Nederlands passagiersschip Willem Ruys beoogd oorlogsschip voor handelsoorlog in de Pacific

Op woensdag 27 april 2015 wordt de gemeente Vlissingen De Willem Ruysstraat rijker. Het passagiersschip Willem Ruys is vermoedelijk het bekendste schip ooit gebouwd door de Kon.Mij. De Schelde. Het werd vernoemd naar Willem Ruys (1894-1942), directeur van de Koninklijke Rotterdamsche Lloyd en voor welke rederij het schip ook werd gebouwd. Op stapel gezet op 25 januari 1939 overleefde het schip op miraculeuze wijze de tweede Wereldoorlog wat bijdroeg aan de mythevorming rondom haar. Zo zou zij nadat de stad bevrijd was zelfs de drinkwatervoorziening voor de Vlissingse bevolking hebben verzorgd. Na de oorlog afgebouwd -op 1 juli 1946 te water gelaten - zou het schip een alles behalve saaie loopbaan hebben. De Willem Ruys deed dienst op de lijn Nederland-Nederlands Indië het latere Indonesië. Na 1958 werd zij ingrijpend verbouwd en tenslotte in 1964 aan de Italiaanse rederij Lauro Line verkocht die haar Achille Lauro herdoopte en inzette als cruiseschip. In 1985 haalde het schip het wereldnieuws toen zij door leden van het Front voor de Bevrijding van Palestina werd gekaapt. In 1993 passeerde zij Vlissingen op weg naar Antwerpen. Het was de laatste keer dat men in de stad waar zij gebouwd werd haar kon zien. Op 2 december 1994 zonk zij voor de Somalische kust nadat op 30 november een brand was uitgebroken. Wat de meeste mensen echter niet zullen weten is dat de Willem Ruys ooit bestemd was om als oorlogsschip dienst te doen.

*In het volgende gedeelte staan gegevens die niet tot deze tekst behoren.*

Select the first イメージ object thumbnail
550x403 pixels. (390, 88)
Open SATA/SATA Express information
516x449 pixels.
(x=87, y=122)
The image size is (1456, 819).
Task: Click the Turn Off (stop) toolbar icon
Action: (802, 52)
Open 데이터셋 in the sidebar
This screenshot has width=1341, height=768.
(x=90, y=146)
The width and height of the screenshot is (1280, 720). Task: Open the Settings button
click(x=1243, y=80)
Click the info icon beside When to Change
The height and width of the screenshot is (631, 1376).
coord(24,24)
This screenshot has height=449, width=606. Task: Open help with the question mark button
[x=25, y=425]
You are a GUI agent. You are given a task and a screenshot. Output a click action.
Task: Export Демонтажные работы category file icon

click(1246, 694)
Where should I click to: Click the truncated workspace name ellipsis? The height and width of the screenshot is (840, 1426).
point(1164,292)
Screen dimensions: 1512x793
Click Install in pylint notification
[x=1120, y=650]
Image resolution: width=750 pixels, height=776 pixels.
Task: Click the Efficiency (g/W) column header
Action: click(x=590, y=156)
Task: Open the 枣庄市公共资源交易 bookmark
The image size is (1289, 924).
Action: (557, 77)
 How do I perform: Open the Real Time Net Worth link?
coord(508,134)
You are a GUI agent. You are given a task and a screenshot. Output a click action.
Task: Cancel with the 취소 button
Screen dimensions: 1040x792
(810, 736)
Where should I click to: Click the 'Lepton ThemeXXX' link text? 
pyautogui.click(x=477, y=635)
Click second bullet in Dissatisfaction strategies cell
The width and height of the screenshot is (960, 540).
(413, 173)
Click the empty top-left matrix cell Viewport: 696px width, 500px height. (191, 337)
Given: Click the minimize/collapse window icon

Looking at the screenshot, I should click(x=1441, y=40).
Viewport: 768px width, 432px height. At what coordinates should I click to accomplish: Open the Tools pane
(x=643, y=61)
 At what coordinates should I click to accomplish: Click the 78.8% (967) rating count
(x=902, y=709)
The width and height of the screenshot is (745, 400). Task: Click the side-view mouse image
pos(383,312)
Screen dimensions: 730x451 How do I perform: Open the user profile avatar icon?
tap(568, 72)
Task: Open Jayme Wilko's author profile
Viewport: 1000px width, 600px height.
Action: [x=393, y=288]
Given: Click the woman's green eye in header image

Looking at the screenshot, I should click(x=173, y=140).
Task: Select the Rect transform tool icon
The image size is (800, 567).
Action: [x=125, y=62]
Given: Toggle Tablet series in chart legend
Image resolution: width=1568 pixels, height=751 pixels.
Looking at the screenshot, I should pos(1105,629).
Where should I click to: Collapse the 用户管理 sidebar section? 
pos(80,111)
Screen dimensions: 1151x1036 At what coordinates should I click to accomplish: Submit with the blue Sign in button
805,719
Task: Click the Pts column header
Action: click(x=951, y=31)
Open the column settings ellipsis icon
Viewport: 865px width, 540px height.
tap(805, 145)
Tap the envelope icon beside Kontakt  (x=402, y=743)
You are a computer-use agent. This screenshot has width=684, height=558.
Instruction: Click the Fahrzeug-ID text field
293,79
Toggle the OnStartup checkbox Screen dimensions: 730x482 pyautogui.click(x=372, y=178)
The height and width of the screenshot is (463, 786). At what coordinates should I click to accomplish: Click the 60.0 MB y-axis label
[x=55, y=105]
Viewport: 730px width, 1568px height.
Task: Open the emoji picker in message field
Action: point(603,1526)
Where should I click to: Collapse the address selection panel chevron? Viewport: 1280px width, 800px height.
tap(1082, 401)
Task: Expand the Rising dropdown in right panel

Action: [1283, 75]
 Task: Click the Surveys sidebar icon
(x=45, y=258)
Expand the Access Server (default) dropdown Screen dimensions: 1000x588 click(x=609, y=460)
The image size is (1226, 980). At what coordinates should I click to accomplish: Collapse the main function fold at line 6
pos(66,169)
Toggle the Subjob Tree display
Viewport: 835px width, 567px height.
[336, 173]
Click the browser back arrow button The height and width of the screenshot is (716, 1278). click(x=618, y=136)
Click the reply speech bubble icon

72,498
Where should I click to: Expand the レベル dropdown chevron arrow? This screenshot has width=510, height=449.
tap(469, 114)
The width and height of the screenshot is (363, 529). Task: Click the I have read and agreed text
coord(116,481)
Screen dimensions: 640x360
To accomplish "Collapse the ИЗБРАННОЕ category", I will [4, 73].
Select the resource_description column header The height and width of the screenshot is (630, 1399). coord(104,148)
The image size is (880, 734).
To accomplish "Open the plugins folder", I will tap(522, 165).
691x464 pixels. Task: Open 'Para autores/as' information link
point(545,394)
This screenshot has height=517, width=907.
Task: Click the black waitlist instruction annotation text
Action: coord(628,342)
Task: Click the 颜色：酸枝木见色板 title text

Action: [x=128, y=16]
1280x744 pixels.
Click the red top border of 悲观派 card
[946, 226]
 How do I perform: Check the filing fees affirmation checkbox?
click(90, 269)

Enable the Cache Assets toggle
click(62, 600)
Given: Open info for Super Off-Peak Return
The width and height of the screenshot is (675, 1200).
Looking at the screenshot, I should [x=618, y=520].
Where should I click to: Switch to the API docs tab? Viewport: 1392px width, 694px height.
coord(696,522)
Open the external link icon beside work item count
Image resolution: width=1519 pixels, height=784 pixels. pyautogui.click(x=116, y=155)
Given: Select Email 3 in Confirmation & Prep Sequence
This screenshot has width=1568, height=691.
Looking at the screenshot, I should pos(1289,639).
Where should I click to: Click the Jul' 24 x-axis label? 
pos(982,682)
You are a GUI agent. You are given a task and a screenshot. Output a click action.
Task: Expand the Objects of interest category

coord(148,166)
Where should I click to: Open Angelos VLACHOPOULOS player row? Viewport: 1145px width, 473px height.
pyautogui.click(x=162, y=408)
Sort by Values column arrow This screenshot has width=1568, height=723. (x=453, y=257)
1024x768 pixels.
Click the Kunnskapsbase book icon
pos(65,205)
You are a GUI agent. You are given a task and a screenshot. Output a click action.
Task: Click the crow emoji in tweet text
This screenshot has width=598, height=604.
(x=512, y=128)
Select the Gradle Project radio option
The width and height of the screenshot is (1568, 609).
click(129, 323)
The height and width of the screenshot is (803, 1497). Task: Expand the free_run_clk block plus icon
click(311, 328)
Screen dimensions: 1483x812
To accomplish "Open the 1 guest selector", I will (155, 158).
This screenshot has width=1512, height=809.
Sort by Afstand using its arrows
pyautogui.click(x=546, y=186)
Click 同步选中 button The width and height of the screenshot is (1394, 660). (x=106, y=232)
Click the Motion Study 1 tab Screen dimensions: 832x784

Fotocollectie Gemeentearchief Vlissingen FA13122. Gedateerd 1941

In tegenstelling tot andere maritieme landen maakte Nederland geen gebruik van hulpkruisers op één uitzondering na. Hulpkruisers waren (zwaar) bewapende koopvaardijschepen die werden gebruikt voor het beschermen van konvooien of het vernietigen van vijandelijke koopvaardijschepen. Toevallig was ook dat een schip voor de Koninklijke Rotterdamsche Lloyd door de Kon.Mij. De Schelde gebouwd, namelijk de Tabanan. Aan het eind van de Eerste Wereldoorlog besloot Nederland een konvooi te zenden naar het Nederlands-Indië. Bij gebrek aan voldoende oorlogsschepen werd de Tabanan gehuurd en voorzien van enkele kanons. Zij was en is tot nog toe de eerste en laatste Nederlandse hulpkruiser. Het konvooi ging uiteindelijk op weg nadat Engeland schoorvoetend hiermee had ingestemd.
De Tabanan (RvM)
Afgezien van het aangaan van contracten met sleepbootrederijen nam Nederland na de Eerste Wereldoorlog geen maatregelen om in geval van oorlog over voldoende drijvend materiaal voor bijvoorbeeld bewaking- en communicatiedoeleinden te beschikken. Dat veranderde in de jaren dertig toen de Amsterdamse rederij Stoomvaart Maatschappij Nederland (SMN) een snel mailschip wilde bouwen die geschikt zou zijn als hulpkruiser. De Koninklijke Marine werd benaderd of deze mening werd gedeeld en of men geneigd was financieel bij te dragen in de te treffen voorzieningen als fundaties. De marine stond hier niet afwijzend tegenover en naar goed Nederlands gebruik werd een commissie ingesteld. In een beleidsstuk kwam duidelijk naar voren dat bij een oorlog in de Pacific, waarbij Nederland niet bedreigd werd, de regering direct opdracht zou geven tot het voeren van een handelsoorlog. Hiervoor waren minimaal vier hulpkruisers nodig, een voor de westkust van Noord- en 1 voor de westkust van Zuid-Amerika, 1 in de Australische wateren en 1 in de Indische Oceaan. Omdat de hiervoor in aanmerking komende schepen zich over de gehele wereld bevonden, was een reserve van minimaal vier schepen noodzakelijk. Met andere woorden men kon beschikken over acht schepen voorzien van kanonfundaties. Met name de Willem Ruys en de Oranje behoorden tot de schepen die men persé in zee wilde brengen. De achterliggende gedachte bij het voeren van een handelsoorlog was dat een potentiële tegenstander -met name dacht men aan Japan- gedwongen werd meer oorlogsschepen te gaan inzetten voor escort taken. Hierdoor zouden minder oorlogsschepen beschikbaar zijn voor een invasie in Nederlands-Indië.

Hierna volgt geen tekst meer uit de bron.